Work request: Go to the line below containing "The image size is (1372, 891)." and print exactly from there through the line containing "Open the Actions", both included. Print nothing else.

Exercise inputs:
··········

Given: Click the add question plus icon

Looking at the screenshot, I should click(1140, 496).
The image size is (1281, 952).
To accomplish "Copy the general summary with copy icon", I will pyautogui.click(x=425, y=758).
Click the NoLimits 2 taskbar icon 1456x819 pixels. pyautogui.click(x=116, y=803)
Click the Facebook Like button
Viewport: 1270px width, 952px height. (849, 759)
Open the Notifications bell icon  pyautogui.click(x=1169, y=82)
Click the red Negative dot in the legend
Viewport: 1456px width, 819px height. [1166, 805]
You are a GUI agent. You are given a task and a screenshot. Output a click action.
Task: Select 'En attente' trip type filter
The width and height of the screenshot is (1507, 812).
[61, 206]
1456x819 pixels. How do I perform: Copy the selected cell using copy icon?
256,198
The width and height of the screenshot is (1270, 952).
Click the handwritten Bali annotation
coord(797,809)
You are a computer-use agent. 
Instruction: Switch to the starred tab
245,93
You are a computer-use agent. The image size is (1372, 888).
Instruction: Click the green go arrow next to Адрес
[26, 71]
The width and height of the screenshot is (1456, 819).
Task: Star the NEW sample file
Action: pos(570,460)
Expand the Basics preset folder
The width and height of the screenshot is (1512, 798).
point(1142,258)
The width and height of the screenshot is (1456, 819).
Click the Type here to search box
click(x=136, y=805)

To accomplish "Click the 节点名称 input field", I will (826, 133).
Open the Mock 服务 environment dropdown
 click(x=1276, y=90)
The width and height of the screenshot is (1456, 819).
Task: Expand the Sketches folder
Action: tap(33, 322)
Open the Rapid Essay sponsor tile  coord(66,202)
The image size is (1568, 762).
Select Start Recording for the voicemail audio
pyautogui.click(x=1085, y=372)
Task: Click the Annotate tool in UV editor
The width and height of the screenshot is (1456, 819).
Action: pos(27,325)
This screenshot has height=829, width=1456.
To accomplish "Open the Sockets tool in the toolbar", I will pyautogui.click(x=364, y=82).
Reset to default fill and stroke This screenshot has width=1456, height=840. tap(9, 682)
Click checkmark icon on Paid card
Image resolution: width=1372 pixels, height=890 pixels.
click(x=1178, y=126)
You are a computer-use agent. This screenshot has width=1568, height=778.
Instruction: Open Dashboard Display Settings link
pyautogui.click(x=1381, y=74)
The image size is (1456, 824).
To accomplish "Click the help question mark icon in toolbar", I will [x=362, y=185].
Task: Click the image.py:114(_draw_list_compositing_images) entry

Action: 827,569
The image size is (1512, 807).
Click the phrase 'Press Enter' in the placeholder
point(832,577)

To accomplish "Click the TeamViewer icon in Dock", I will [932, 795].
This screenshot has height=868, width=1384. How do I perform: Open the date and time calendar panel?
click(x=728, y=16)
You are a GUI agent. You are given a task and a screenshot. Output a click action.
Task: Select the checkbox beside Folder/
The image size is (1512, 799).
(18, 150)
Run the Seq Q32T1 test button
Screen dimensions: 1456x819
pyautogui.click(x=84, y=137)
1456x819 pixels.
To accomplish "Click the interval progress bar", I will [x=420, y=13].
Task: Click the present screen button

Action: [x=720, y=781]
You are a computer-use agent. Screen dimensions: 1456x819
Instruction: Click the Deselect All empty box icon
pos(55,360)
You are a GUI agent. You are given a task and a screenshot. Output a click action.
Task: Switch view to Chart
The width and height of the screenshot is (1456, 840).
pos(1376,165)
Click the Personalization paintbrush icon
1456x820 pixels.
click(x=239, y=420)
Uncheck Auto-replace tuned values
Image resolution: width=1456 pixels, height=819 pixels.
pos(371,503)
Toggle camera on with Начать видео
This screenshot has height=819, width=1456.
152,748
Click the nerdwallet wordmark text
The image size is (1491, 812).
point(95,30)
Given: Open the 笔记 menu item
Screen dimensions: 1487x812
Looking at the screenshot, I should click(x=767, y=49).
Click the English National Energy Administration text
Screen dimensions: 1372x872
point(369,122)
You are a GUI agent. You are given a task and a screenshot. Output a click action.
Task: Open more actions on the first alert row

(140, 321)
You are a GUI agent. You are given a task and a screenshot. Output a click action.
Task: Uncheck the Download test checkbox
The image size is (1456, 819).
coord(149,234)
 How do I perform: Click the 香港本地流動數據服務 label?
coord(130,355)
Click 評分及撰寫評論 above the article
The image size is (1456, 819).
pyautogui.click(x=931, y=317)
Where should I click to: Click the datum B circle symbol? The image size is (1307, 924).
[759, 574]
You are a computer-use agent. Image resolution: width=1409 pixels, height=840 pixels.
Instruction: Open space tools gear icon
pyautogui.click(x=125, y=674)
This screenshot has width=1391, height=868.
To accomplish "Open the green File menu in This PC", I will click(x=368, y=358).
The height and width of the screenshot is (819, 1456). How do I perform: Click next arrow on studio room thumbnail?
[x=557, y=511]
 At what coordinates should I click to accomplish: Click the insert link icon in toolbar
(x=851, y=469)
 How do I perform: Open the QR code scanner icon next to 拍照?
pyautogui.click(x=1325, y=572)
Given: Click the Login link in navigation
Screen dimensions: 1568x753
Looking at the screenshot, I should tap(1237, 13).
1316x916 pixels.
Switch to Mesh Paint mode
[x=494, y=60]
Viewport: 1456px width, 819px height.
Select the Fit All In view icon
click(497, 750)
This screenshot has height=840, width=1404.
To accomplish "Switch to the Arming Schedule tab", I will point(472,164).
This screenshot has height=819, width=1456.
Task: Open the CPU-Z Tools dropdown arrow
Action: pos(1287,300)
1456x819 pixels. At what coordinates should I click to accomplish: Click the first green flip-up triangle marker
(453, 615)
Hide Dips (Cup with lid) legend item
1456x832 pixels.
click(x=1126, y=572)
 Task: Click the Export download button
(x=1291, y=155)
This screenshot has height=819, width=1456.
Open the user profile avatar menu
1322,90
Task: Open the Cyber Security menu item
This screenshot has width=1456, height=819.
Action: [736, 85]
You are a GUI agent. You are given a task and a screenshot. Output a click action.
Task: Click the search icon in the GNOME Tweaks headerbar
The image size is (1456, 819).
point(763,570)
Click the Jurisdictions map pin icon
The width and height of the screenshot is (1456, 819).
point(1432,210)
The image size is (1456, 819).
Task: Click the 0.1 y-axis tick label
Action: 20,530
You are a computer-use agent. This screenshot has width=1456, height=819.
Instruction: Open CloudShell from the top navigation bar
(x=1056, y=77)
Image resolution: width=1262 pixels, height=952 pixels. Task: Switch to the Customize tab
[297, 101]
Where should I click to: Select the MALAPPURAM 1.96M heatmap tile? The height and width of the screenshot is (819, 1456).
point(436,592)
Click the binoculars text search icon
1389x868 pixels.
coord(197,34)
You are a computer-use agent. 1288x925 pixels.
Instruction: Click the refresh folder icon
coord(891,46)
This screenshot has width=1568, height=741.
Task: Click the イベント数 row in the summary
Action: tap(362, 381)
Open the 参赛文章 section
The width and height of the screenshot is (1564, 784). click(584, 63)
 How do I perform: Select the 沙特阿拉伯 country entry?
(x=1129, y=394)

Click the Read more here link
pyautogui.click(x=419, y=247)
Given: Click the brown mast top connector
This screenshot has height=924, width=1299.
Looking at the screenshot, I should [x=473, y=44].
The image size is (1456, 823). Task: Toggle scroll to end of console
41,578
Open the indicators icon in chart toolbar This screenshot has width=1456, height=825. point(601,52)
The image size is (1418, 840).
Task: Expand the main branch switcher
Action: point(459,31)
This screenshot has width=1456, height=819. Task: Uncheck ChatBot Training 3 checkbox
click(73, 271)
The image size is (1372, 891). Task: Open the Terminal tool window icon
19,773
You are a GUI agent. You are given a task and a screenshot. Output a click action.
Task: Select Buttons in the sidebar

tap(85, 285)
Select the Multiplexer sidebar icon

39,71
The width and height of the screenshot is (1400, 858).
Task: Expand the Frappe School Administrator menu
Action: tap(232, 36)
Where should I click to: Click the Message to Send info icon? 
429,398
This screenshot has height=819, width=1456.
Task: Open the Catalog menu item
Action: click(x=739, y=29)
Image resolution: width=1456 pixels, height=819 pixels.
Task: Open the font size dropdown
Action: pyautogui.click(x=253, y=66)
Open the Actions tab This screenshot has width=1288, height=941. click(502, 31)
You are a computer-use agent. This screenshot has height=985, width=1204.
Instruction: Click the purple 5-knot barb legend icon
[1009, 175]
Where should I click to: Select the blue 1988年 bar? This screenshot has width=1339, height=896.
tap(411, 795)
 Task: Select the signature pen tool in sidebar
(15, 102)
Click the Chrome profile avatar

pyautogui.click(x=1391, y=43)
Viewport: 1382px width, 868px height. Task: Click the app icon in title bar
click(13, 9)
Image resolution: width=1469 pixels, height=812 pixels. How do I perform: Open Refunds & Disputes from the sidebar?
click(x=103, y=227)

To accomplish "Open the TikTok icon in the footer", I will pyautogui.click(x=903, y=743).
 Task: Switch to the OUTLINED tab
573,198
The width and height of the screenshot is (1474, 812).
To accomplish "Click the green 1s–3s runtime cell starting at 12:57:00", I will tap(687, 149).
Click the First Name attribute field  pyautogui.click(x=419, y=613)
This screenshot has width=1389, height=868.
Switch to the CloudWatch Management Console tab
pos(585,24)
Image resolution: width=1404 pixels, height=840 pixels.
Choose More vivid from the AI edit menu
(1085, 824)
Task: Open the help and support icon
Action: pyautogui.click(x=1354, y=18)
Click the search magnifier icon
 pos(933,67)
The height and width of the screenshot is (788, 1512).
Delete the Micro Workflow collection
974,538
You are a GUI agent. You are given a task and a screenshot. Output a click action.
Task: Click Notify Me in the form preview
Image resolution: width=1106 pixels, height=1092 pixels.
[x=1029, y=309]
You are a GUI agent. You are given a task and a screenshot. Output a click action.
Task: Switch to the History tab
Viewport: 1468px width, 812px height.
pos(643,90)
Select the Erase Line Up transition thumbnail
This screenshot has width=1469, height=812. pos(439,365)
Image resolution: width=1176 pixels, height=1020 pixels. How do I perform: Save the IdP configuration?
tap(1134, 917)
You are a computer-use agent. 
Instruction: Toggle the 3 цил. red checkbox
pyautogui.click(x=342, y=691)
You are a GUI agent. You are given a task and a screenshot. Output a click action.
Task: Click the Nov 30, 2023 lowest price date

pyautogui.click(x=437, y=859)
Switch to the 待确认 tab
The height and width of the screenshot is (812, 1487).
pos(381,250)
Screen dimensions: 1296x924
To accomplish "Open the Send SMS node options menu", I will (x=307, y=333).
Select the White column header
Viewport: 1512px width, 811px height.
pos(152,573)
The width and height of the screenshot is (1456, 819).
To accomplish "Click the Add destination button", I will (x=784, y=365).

··········

Output below:
The image size is (1372, 891). Task: Open the Terminal tool window icon
19,773
You are a GUI agent. You are given a task and a screenshot. Output a click action.
Task: Select Buttons in the sidebar

tap(85, 285)
Select the Multiplexer sidebar icon

39,71
The width and height of the screenshot is (1400, 858).
Task: Expand the Frappe School Administrator menu
Action: tap(232, 36)
Where should I click to: Click the Message to Send info icon? 
429,398
This screenshot has height=819, width=1456.
Task: Open the Catalog menu item
Action: click(x=739, y=29)
Image resolution: width=1456 pixels, height=819 pixels.
Task: Open the font size dropdown
Action: pyautogui.click(x=253, y=66)
Open the Actions tab This screenshot has width=1288, height=941. click(502, 31)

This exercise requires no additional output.